**WHAT YOU ARE ASKED TO DO:** In the article on infant formula outlets, by what percentage did the supply of baby formula increase between 2008 and 2010?

**SUPPLIED PASSAGE:**
- - - -

Government rules out infant formula outlets
The government has ruled out setting up milk powder retail outlets at public hospitals and clinics, insisting that there is a stable supply of baby formula in the city.
Professor Gabriel Leung, undersecretary for food and health, told legislators yesterday that suppliers and shop owners had assured the government the supplies were secure.
Leung said that, as the city was not facing an impending shortage of milk powder, there was no need to set up outlets. The government also had to balance consumers' concerns with its own policy of encouraging breastfeeding.
Leung said that the supply of baby formula increased by 57 per cent between 2008 and 2010, while the number of infants rose just 12 per cent in the same period. He added that the Consumer Council received 123 complaints about the shortage between January and March this year, but only eight complaints were received last month, showing that the situation had improved.
While there might be a shortage of certain brands of baby formula after the earthquake in Japan, feeding infants different brands did not cause them any problems, he said. The government had already explained this to the public.
Leung said some shops were restricting the number of tins of baby formula each customer could buy. Parents are also getting used to placing orders through membership delivery systems, which ensured all members got enough supplies.
Meanwhile, the central government will strengthen laws against trafficking in all goods.
Under a national law amendment which will come into force this week, a person bringing goods worth more than 5,000 yuan (HK$5,975) into the mainland must pay a 20 per cent tax. Those who fail to declare the goods, if caught more than twice a year, will face criminal charges with a maximum penalty of three years in jail. The law will affect people carrying large quantities of baby formula.

- - - -

[Entries from a data collection]
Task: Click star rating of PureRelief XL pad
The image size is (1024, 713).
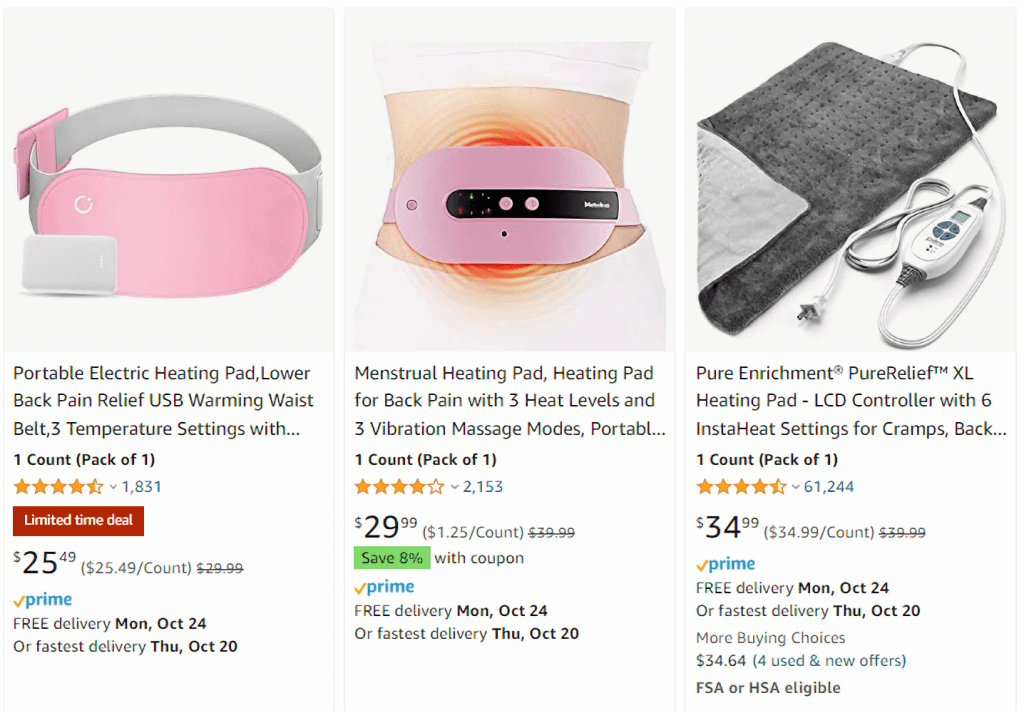Action: pos(741,487)
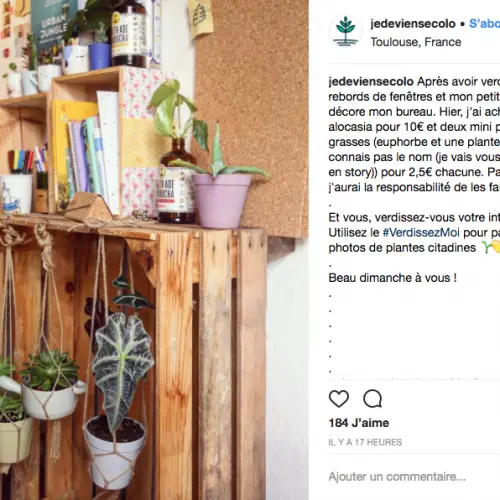
Task: Click the Urban Jungle book in photo
Action: (x=53, y=25)
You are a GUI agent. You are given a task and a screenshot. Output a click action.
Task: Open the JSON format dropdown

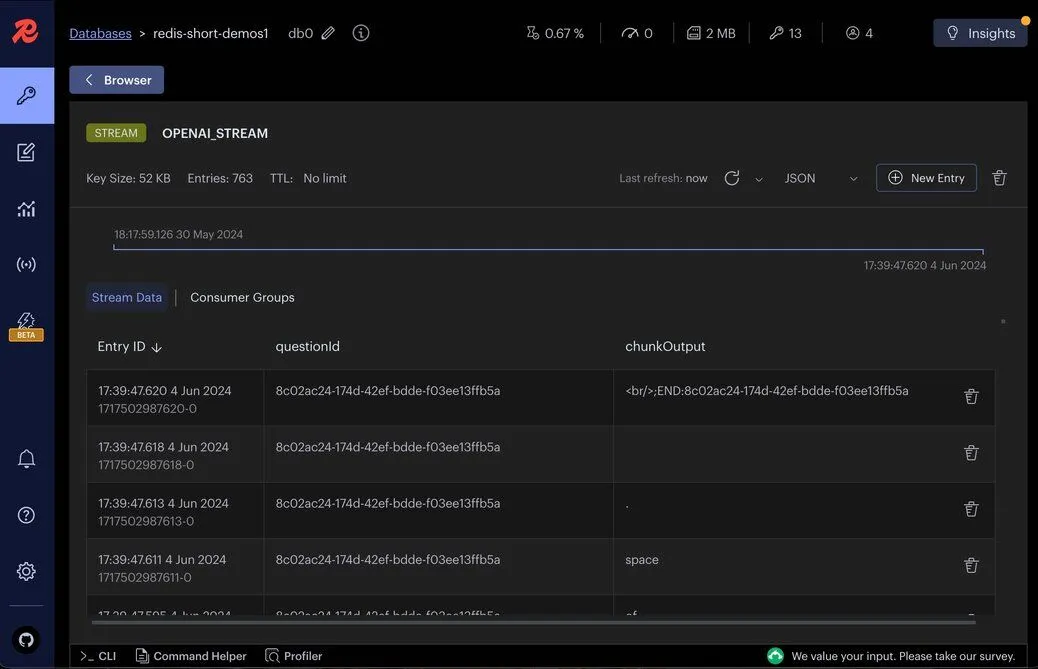pos(820,178)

- - - -

**PROBLEM SOLUTION:** The supply of baby formula increased by 57 percent.